> **DATA FOR THIS TASK**
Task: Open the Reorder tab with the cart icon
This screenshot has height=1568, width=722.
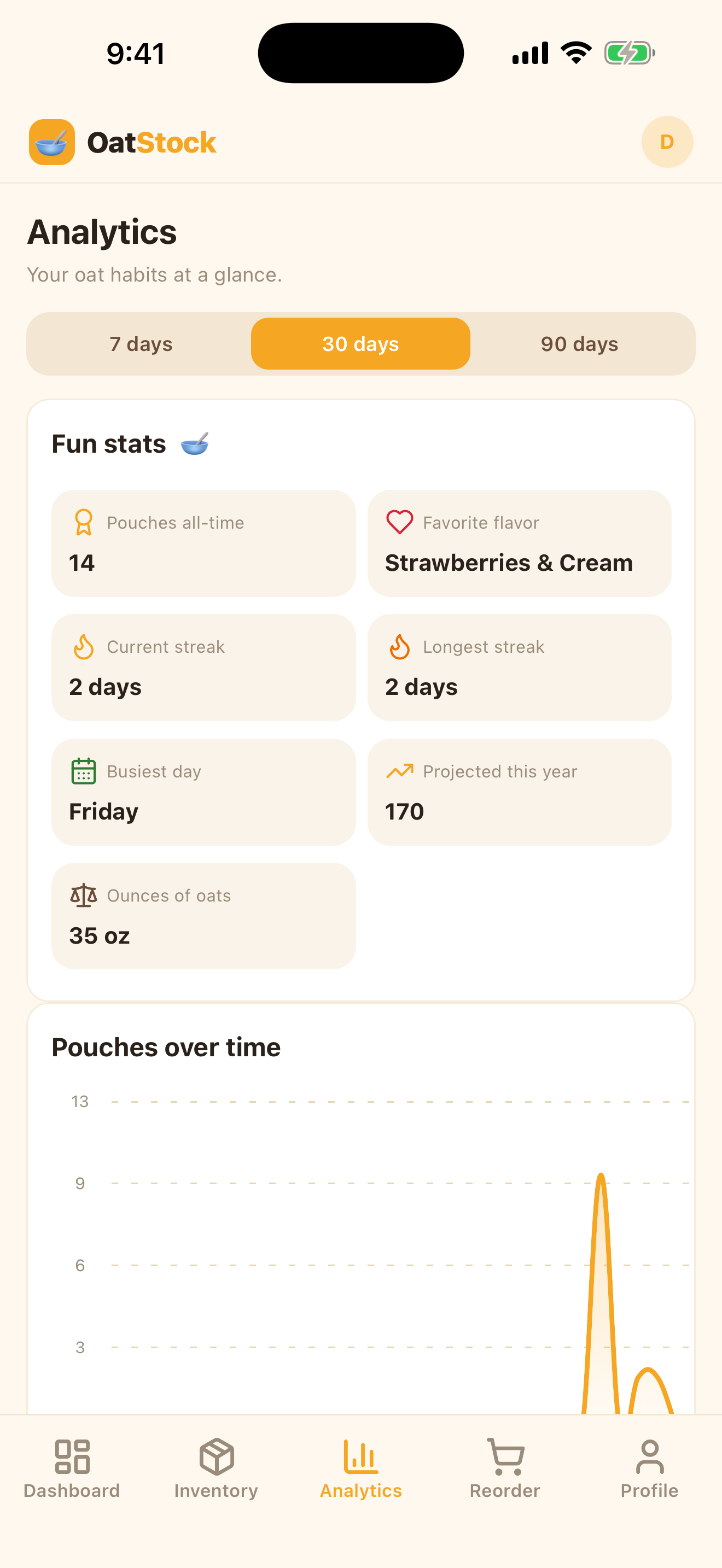Action: pyautogui.click(x=505, y=1469)
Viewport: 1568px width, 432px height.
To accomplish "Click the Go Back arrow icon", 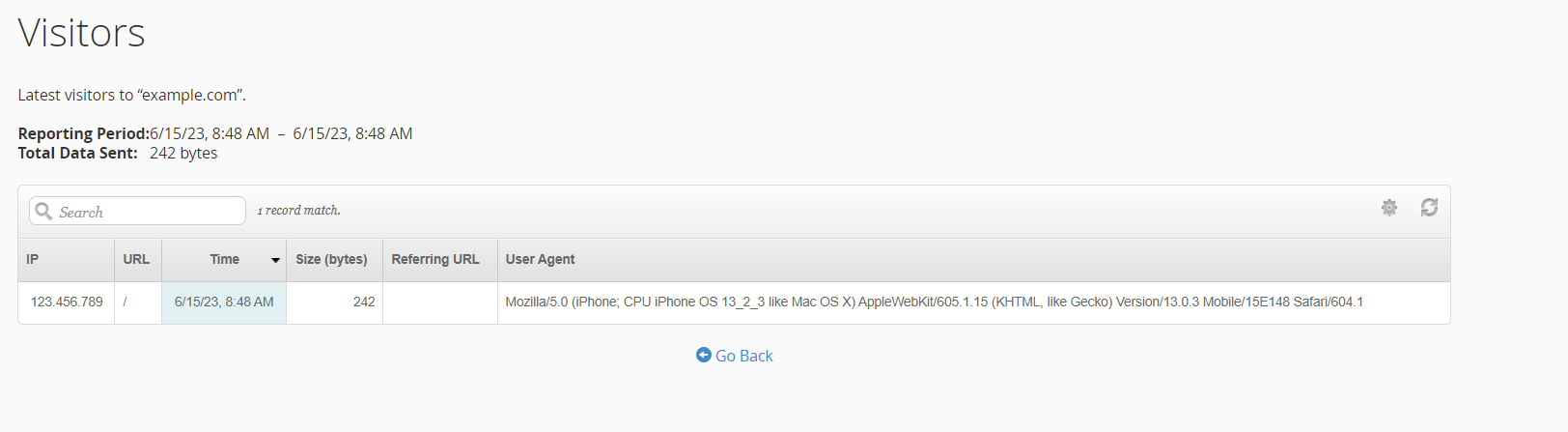I will pos(703,356).
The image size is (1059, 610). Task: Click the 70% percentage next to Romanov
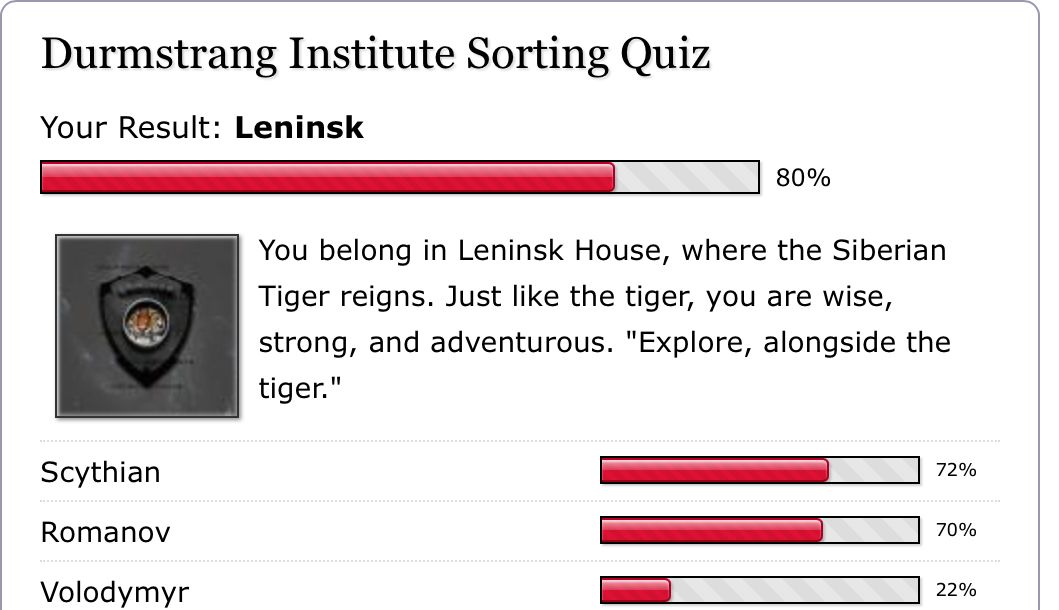pyautogui.click(x=956, y=530)
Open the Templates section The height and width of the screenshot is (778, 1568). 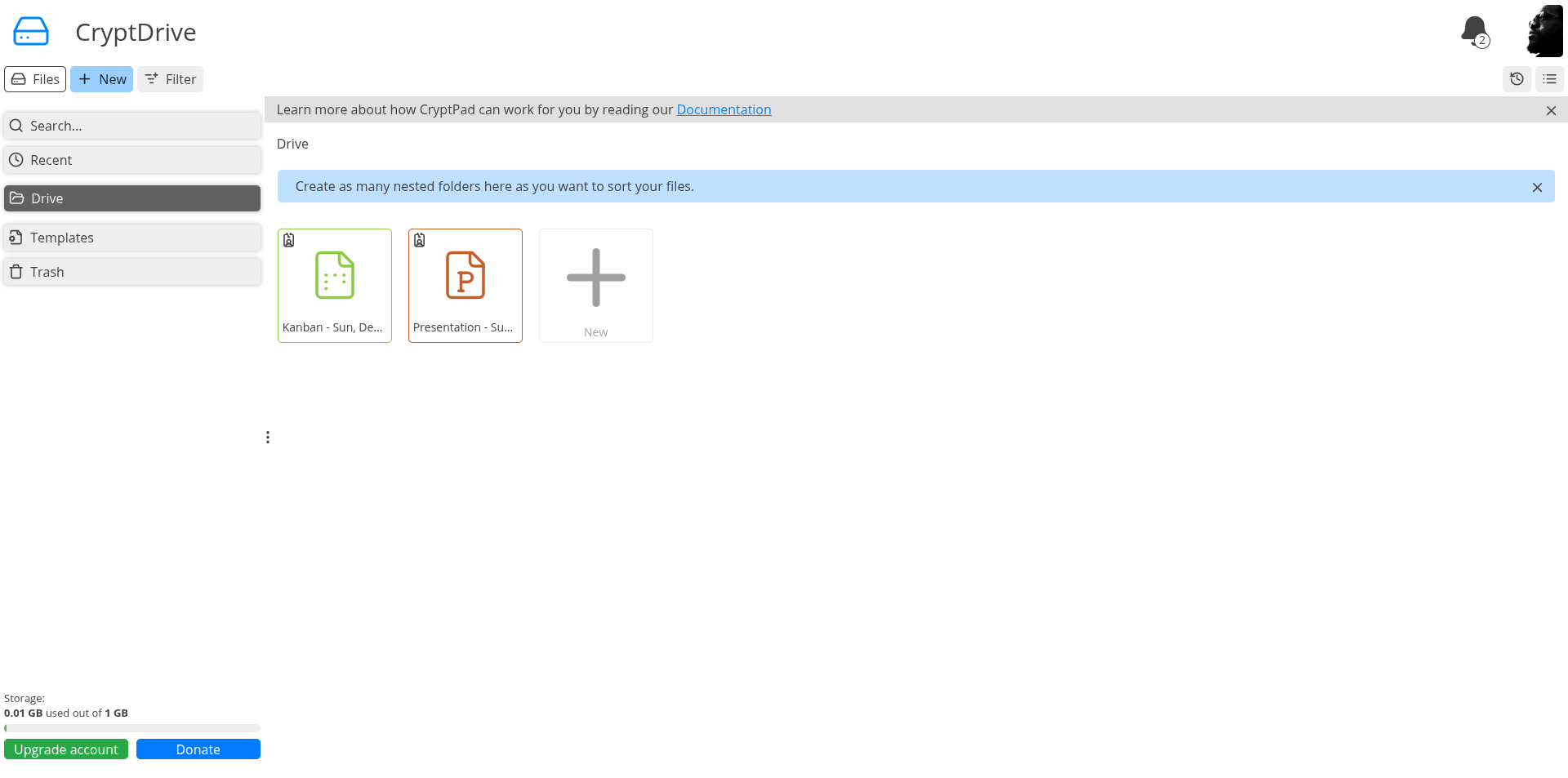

> **YOUR GOAL**
Begin with the line that contains "The image size" and copy every line through the end of the listing, exactly as written, both ends included. Pictures are not part of the copy.

> **EXERCISE SOLUTION**
The image size is (1059, 610). Task: Click the 70% percentage next to Romanov
pyautogui.click(x=956, y=530)
Open the Templates section The height and width of the screenshot is (778, 1568). 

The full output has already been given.